Another scene which show us that Chris wasn't ready for everything he finds in the wild, is the scene when he wants to come back to the civilization. He wanted to cross the river back but it was impossible for him. The river increased a lot because of the thawing during the summer. 




But, at the end of the movie, we see his deseperation of living in the wild. He get very thin, and it was impossible for him to hunt, because of the disappearance of the anmails, probably hibernating. 
When he was dying alone, he noticed that, being a savage doesn't make you being happy. He uses a sentence, which I think it's true, and it is the one "happiness is only real when shared". He knew that being a savage, alone, in the wild, out of the society, doesn't make him happy.
At the end of the movie, is when we see in real he is not what we call a noble savage. He doesn't have the habilities to live in the wild for himsel. I also just need to add that the savages we can find in the nature nowadays (like the savages we can find in the deepest Amazon rainforest) live in communities, all together. They help each other when hunting and so on. But Chris was on his own. Someone who has grown in the civilization, doesn't have the habilities to know how to manage nature in all senses. 
Chris is more like a romantic savage than a noble one. Living in the nature is for him a choice, an ideal. For noble savages, living in the nature is their way of life. They are able to live out there. 
Like the definition of a romantic designes someone who likes romanticism, which is like a philosophie of life. Romantics love nature, Romantics love nature, old things like castles and churches, love poetry and beauty, and have a tendency to get carried away by ideas.

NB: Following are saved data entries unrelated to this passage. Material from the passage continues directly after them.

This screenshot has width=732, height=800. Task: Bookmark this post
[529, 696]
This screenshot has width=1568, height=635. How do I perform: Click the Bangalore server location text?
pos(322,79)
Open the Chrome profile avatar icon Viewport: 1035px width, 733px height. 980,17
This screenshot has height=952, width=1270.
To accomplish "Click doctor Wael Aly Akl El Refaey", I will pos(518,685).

That's why Chris fits exactly in the term of the romantic savage and not in the noble savage. He loves nature, and has lofty ideals he'll never reach. He is a day dreamer. A romantic dreamer.

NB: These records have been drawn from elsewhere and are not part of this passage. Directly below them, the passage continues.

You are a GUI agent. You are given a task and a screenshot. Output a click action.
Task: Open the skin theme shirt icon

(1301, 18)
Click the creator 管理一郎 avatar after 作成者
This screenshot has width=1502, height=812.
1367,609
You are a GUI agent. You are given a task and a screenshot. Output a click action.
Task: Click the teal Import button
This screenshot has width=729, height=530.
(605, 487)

Then, it is impossible for someone who has lived in civilization all his life to go and live in the nature. To survive in the nature you need to be very stong in all its significations. All people who live in the completely nature, live with other people, and they all make a community, different to ours but one.
Also, after living in the civilization, you adapt yourself to what is around you. We really never think about it, but we have a lot of amenities in each moment of each day. Those amenities, most of them, are impossible to find in the wild. 



***

In a nutshell, Chris doesn't represent what we call "a noble savage"He is more like a romantic savage. His ideals of living in a life without judgements. Out of our consumer life. Even if he tries to live in the nature, it is not easy as he thought. Thanks to the magic bus he could survive longer. That shows us we couldn't live without any amenity. Finally, Sean Penn wanted to illustrate the romantic savage using some philosophical subjects as the poem of Lord Byron, the monologues and some sentences, that gives Chris the feeling of being a perfect romantic savage from litterature. Chris has lofty ideals, who remember us the romantics poets of the Romanticism, always connected with nature, with lofty ideals, and philosophical thoughts.